Jak bardzo namacalnie może działać Szatan w naszym życiu?


Papież Paweł VI powiedział: „Mam wrażenie, że do Świątyni Boga przeniknął przez jakąś szczelinę odór szatana. Coś obcego naturze weszło w świat, by siać zamęt i niszczyć owoce soboru ekumenicznego, nie dopuszczając do tego, by Kościół na nowo wybuchnął hymnem radości; weszło przynosząc zwątpienie i niepewność, budząc niepokój i niezadowolenie”. Ta wypowiedź papieża wywołała w świecie wyraźny sprzeciw.

Ojciec Święty mówił, że „Demon jest wrogiem numer jeden, jest kusicielem w pełnym znaczeniu tego słowa. Wiemy dobrze, że ten ponury, burzycielski i niepokojący byt naprawdę istnieje i działa, zastawiając na nas sofistyczne pułapki, by zniszczyć równowagę moralną człowieka.
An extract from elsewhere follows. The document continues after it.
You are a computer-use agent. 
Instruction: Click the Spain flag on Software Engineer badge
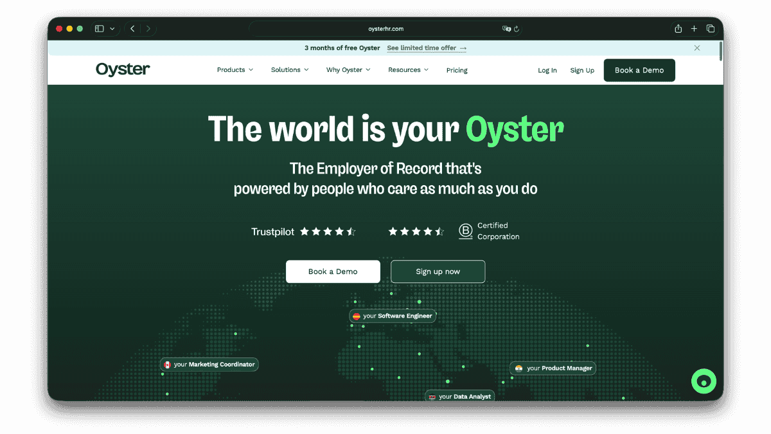tap(357, 316)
Jest on perfidnym hipnotyzerem, który dobrze wie, jak w nas wniknąć (przez zmysły, przez wyobraźnię i przez pożądliwość, a narzędzia, którymi się posługuje, to logika utopijna i rozgardiasz w kontaktach społecznych), by powodować różnorakie dewiacje.

Za każdym razem wypowiedzi papieża na ten temat wzbudzały ostre protesty, a co najdziwniejsze, protestowały także te pisma, które nie tylko negują ten jeden aspekt wiary, ale odrzucają ją w całości. Z takiego punktu widzenia usprawiedliwiona byłaby ironia, ale dlaczego złość?

Najbardziej wyraźne działanie Złego ducha poznajemy w opętaniu człowieka. Opętanie spowodowane jest przez działanie jednego lub więcej demonów, które uaktywniają się dzięki „Bożemu przyzwoleniu”; przyczyną ich działania mogą być także „skłonności ludzi”.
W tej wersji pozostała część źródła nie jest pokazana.